How are OR statements evaluated in distanceTo? (python)


#1

Hi everyone

Let’s say I’ve defined points A, B, C , and D. What I want to do is tell my hero to move to point A if the distanceTo(A) is less than the other three points. Here’s the code I wrote

        if self.distanceTo(A) < self.distanceTo((B or C or D)):
            self.move(A)

Now there are two ways I could see this being evaluated: the first is that it checks to see if distanceTo(A) is less than ANY of the other three, the second is if distanceTo(A) is less than all of the three.

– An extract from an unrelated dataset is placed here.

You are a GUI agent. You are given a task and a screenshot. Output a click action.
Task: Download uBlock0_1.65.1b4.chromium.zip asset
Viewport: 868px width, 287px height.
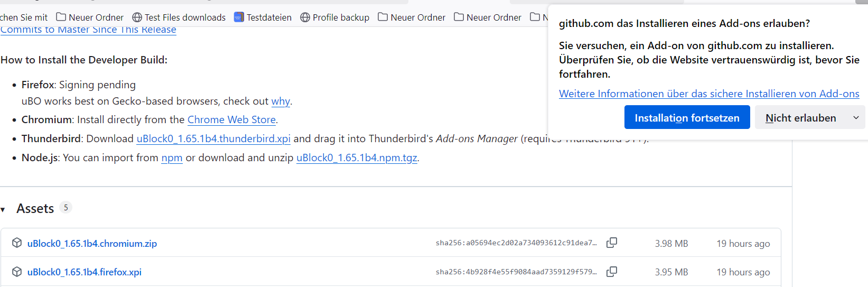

After playtesting this a bit, my suspicion is that the prior is true, while my goal is the latter. I thought of using AND, but wouldn’t it then add the distanceTo B, C, D? Then the result would always be that the distanceTo(A) is always less, even if, say, I was right next to B.

FYI, I have a background in formal logic, so I’m very familiar with the logic behind OR and AND statements, but I have no real background in programming.

Thanks!


#2

The expression:

self.distanceTo((B or C or D))

Is evaluated as:

intermediateValue = (B or C or D)
self.distanceTo(intermediateValue)

That is, (B or C or D) will evaluate to B (as all these objects are truthy).
Then the distanceTo method will be called passing only one point object.
That is, this code:

if self.distanceTo(A) < self.distanceTo((B or C or D)):

Is equivalent to:

if self.distanceTo(A) < self.distanceTo(B):

What you want is:

distanceToA = self.distanceTo(A)
if distanceToA < self.distanceTo(B) and distanceToA < self.distanceTo(C) and distanceToA < self.distanceTo(D):
    self.move(A)

You can reduce the repetition using the built-in all function and a list comprehension to map the [B, C, D] points to a list of booleans representing whether A is closer to self than them:

distanceToA = self.distanceTo(A)
if all([distanceToA < self.distanceTo(point) for point in [B, C, D]]):
    this.move(A)